Gemüseküche auf höchstem Niveau
Unsere Führung endet in der Gutsküche. Auf diesen Teil unseres Besuchs hat sich unser foodbegeistertes Team besonders gefreut. Das Restaurant ist nicht nur bio-zertifiziert, sondern auch mit einem Grünen Michelin Stern ausgezeichnet. In der Küche ist Gemüse der unbestrittene Star — alle Gerichte auf der Karte sind vegetarisch und werden auf Wunsch gerne und ohne Umstand veganisiert, Fleisch und Fisch sind hier Beilagen, die optional zugebucht werden können. Wir genießen unser »Zuckerschoten-Gersten-Risotto mit Pfifferlingen, Spargelspitzen, Zitrus-Hüttenkäse und Kerbel« beziehungsweise »Gebrannten Sellerie à la Niçoise mit wilden Tomaten, Oliventapenade, Rauke und Balsamjus«, Sophie freut sich, dass sie ganz selbstverständlich auch glutenfreies Brot bekommt. Das Team in der Küche ist international, hier sammeln ausgelernte Jungköche ebenso Erfahrung wie Bachelorstudierende aus dem nahegelegenen Hamburg. Zwar sind die Preise für das, was hier geboten wird, noch moderat, aber dennoch — gehobene Bio- und Sterneküche auf einem Öko-Betrieb, kann das funktionieren?
Für eine bessere Lebensmittelwirtschaft
»Natürlich bieten wir in der Gutsküche ein besonderes kulinarisches Erlebnis«, sagt Matthias. »Aber grundsätzlich sind gute Lebensmittel doch nichts, was man sich nur zu besonderen Anlässen gönnt.« Hier auf Gut Wulksfelde bemühen sie sich seit Jahrzehnten, Menschen von Bio zu überzeugen, »es ist nicht einfacher geworden, auch nicht bei den Gästen, die durchaus Geld haben.« Das Thema ist dem Spitzenkoch wichtig, er wird leidenschaftlich. »Eigentlich ist das ganze System der Lebensmittelerzeugung krank«, findet er und ärgert sich, dass die EU zum Beispiel erlaube, Lebensmittel unter dem Erzeugungspreis zu verkaufen. In der aktuellen Situation habe es Bio argumentativ nicht leicht: »Mit ›Farm to Table‹ können wir im Moment mehr Menschen überzeugen, als mit ›Bio‹«, stellt er fest.
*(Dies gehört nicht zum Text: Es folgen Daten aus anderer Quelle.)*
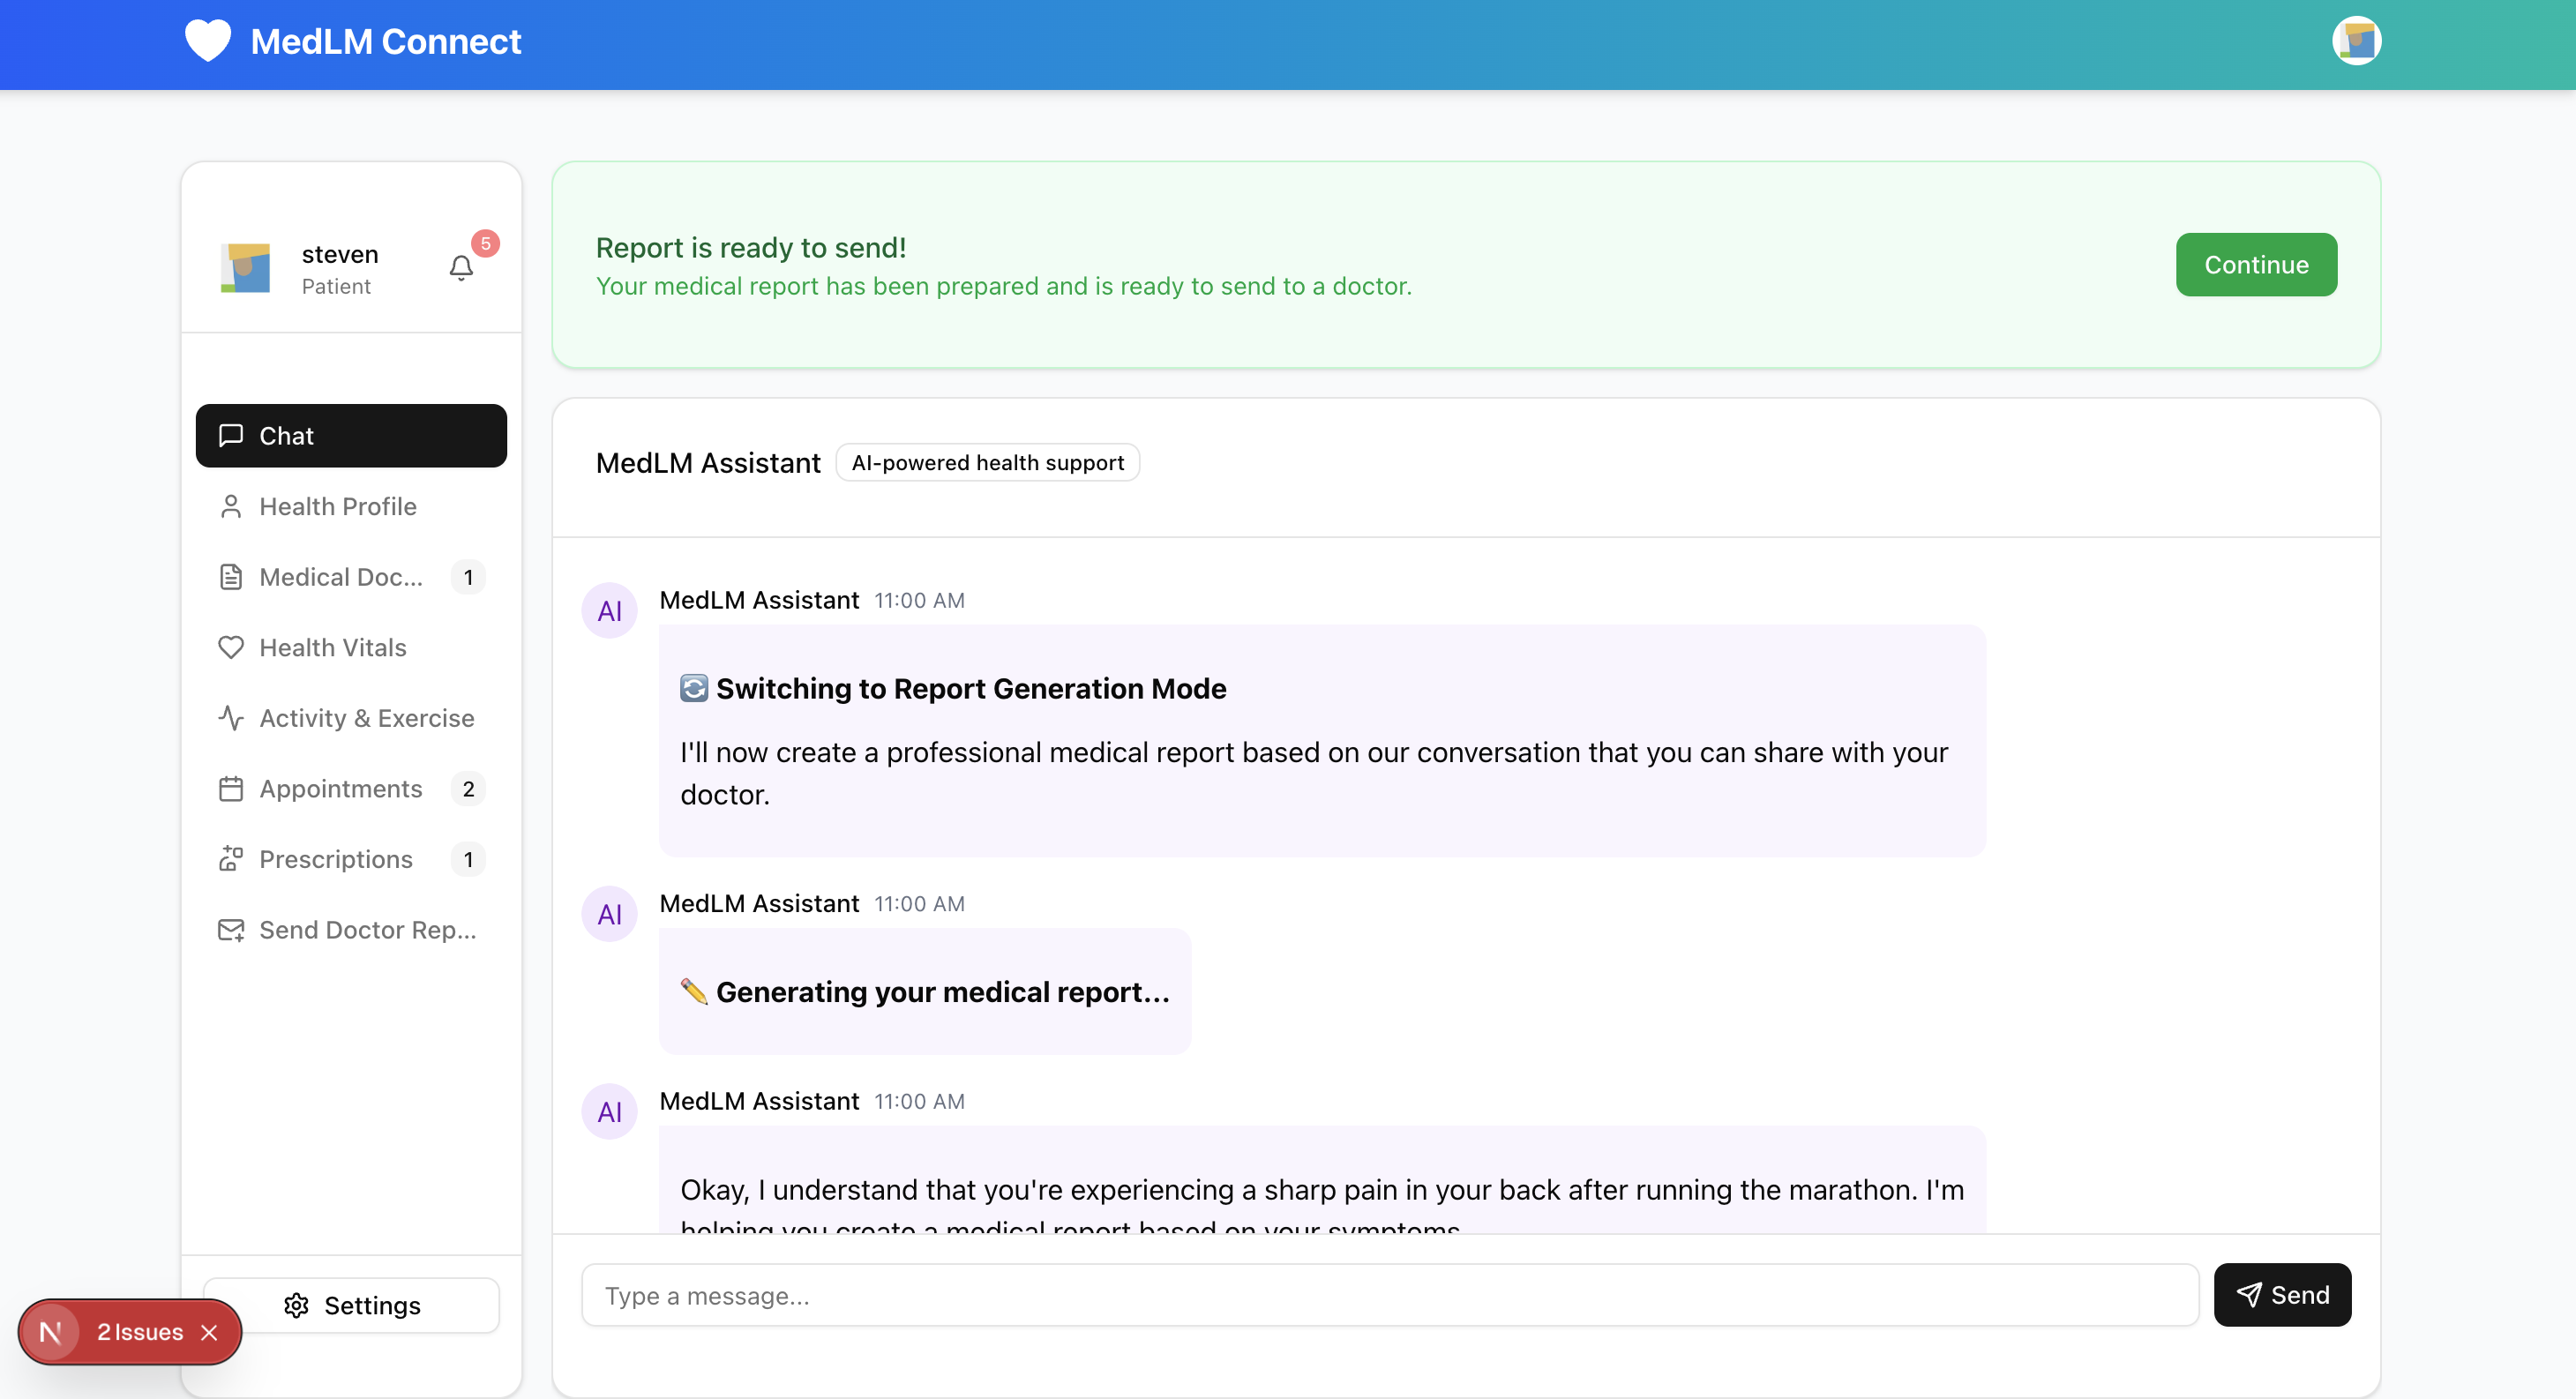This screenshot has width=2576, height=1399.
Task: Focus the Type a message field
Action: (1389, 1295)
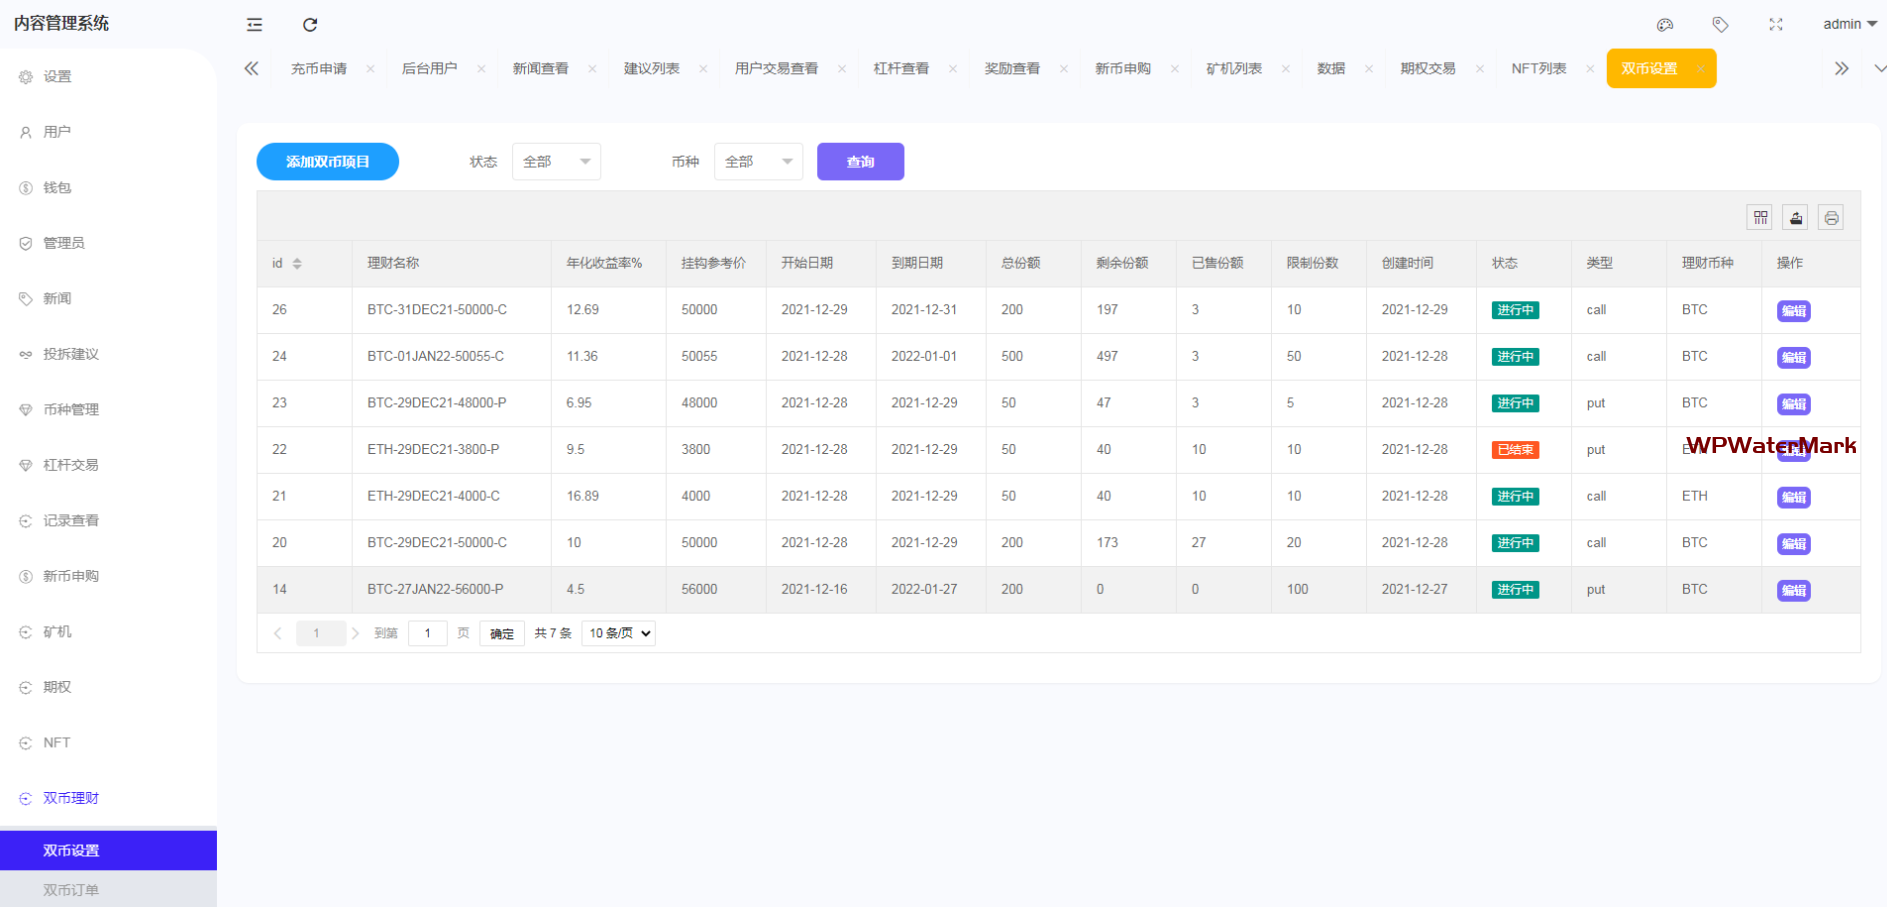Expand the 10 条/页 page size selector
Image resolution: width=1887 pixels, height=907 pixels.
(x=618, y=634)
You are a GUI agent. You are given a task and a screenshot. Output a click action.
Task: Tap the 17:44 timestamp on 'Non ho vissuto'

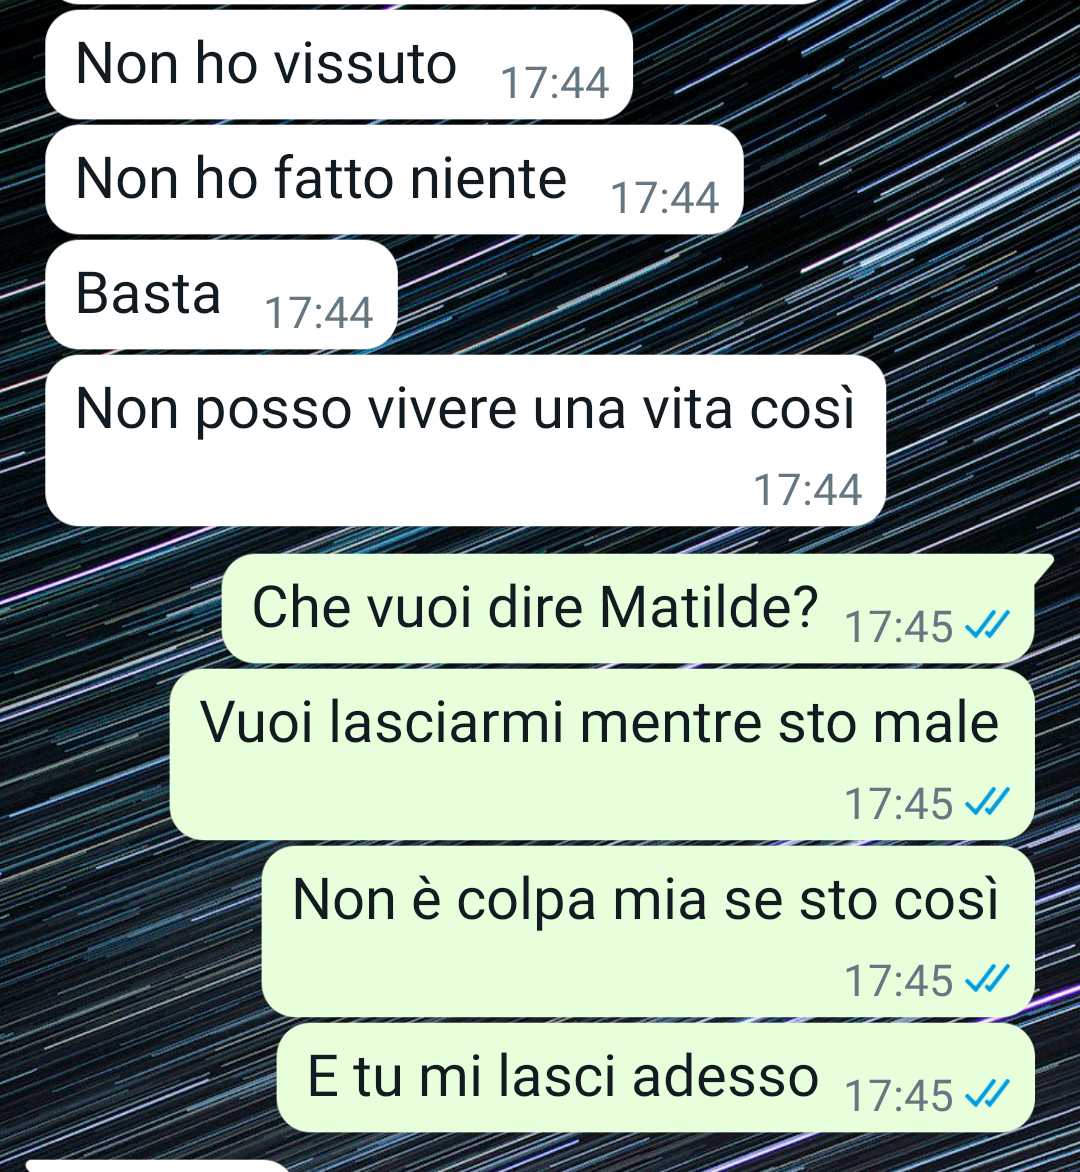[555, 83]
Wir gönnen uns noch einen Verdauungsspaziergang über das weitläufige Gelände, das für große und kleine Besuchende mit Freiflächen und Spielwiesen, Schaukeln und Bänken bewusst einladend gestaltet ist.
Und natürlich machen wir noch eine Runde durch den Hofladen. Es ist schon früher Abend, als wir wieder gen Hannover rollen. Wir sind uns einig: Gut Wulksfelde zeigt eindrucksvoll, wie ökologisches Wirtschaften entlang der Wertschöpfungskette aussehen kann — es ist nicht »nur« ein Demonstrationsbetrieb, sondern ein echtes Vorzeigebeispiel.